CO2 Solubility In Aqueous Amines at High Temperature and Pressure

CO₂ Solubility in Aqueous Amines at High Temperature and Pressure

Qing Xu, Gary T. Rochelle, gtr@che.utexas.edu

Department of Chemical Engineering

The University of Texas at Austin

Amine based post-combustion CO₂ capture is one of the most effective ways to reduce the CO₂ emission. Various aqueous amines have been investigated by researchers. However previous vapor-liquid equilibrium measurements mostly focused on absorber conditions at 40 to 70 °C with an exception of aqueous MEA.

This paper presents total pressure and CO₂ partial pressure data for CO₂ loaded aqueous amines at 100-160 °C, 100- 2800 kPa. 7 m (molality, mole/kg water) monoethanolamine (MEA) was chosen as the benchmark and the base line solvent. 8-10 amine solvents with various CO₂ loadings were screened, including MEA, piperazine (PZ), 1-methyl-piperazine (1MPZ), 2-methyl-piperazine (2MPZ), diglycolamine (DGA), dimethyl-piperazine (DMPZ) and blends of selected above amines.
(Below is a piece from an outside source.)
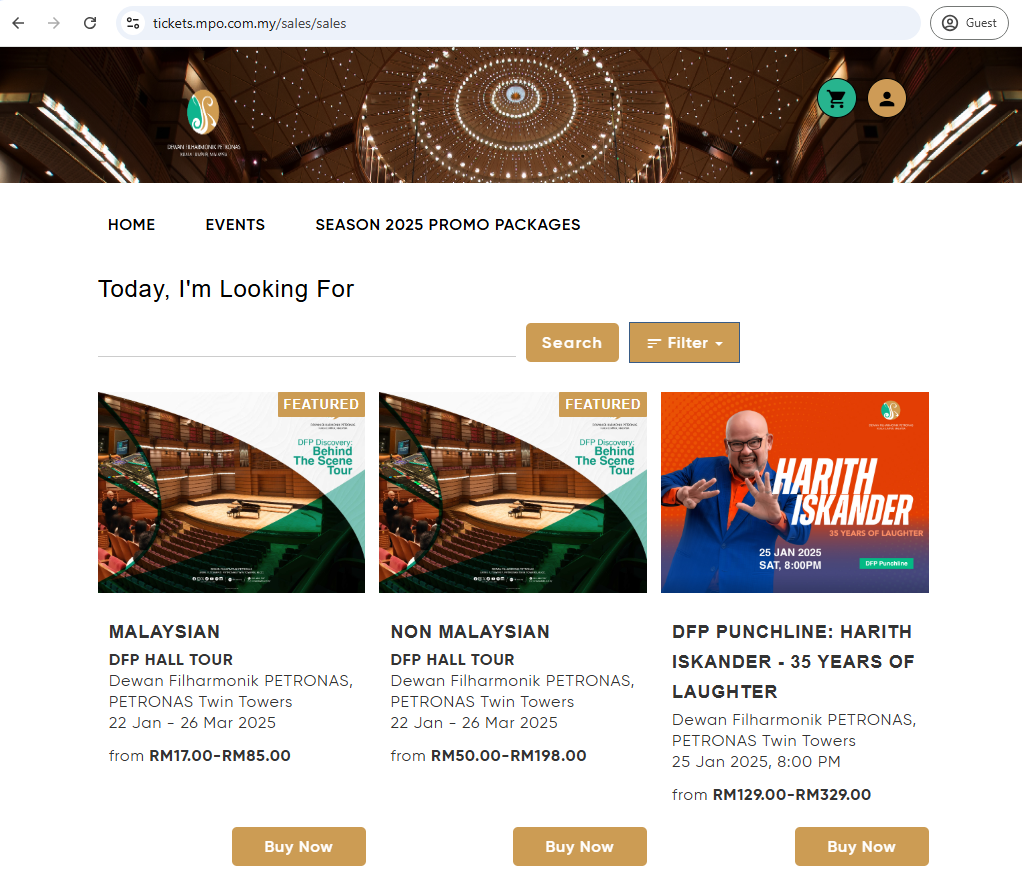Open the EVENTS menu item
These VLE measurements at high temperature contribute to thermodynamics at stripper and reclaimer conditions. Combined with the low temperature data these measurements also give a good interpolated prediction for the mid-temperature range.
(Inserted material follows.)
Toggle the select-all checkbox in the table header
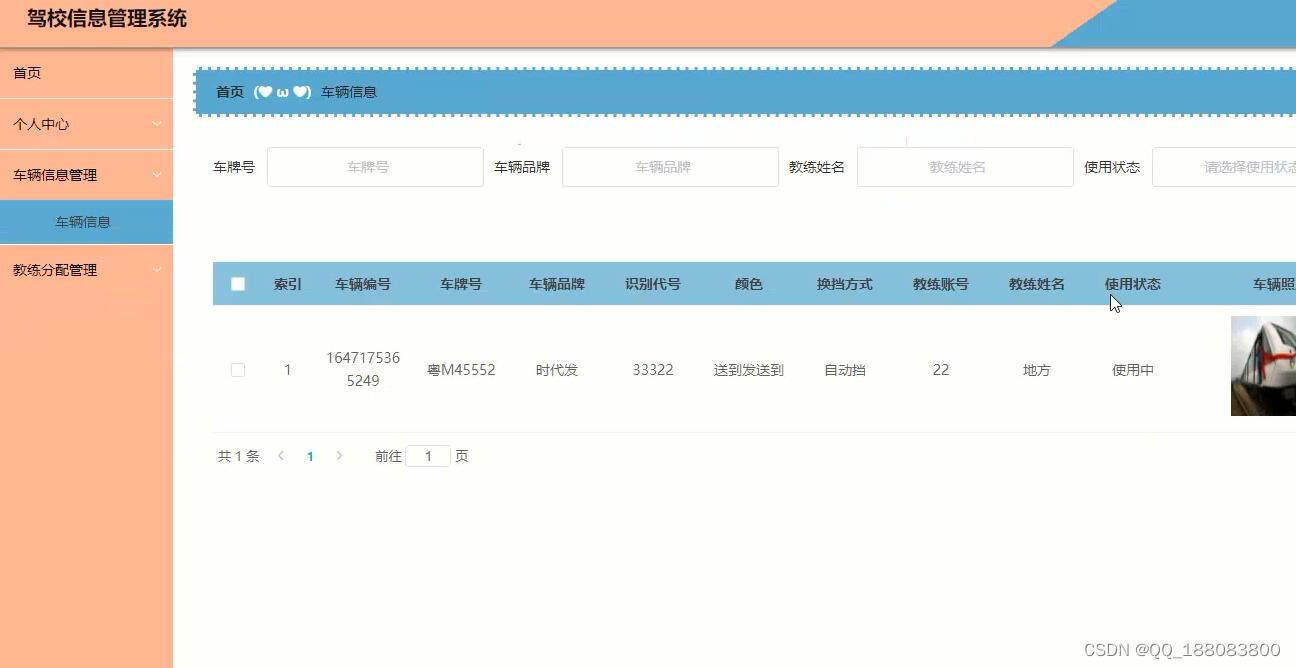Screen dimensions: 1296x668 pos(237,283)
The calculated results for 7 m MEA match well with literature. The regressions based on data from 40 to 160 °C gave models for CO₂ partial pressure over loaded aqueous amines and the models predict the data well. The CO₂ partial pressure mainly depends on the type of amine, temperature and CO₂ loading (mol CO₂/mol alkalinity). The concentration of amines does not have an obvious effect on CO₂ partial pressure. Heat of absorption for CO₂ loaded aqueous amines was also derived from these models and compared in this paper. Heat of absorption is an important factor in predicting the energy consumption in the stripping process.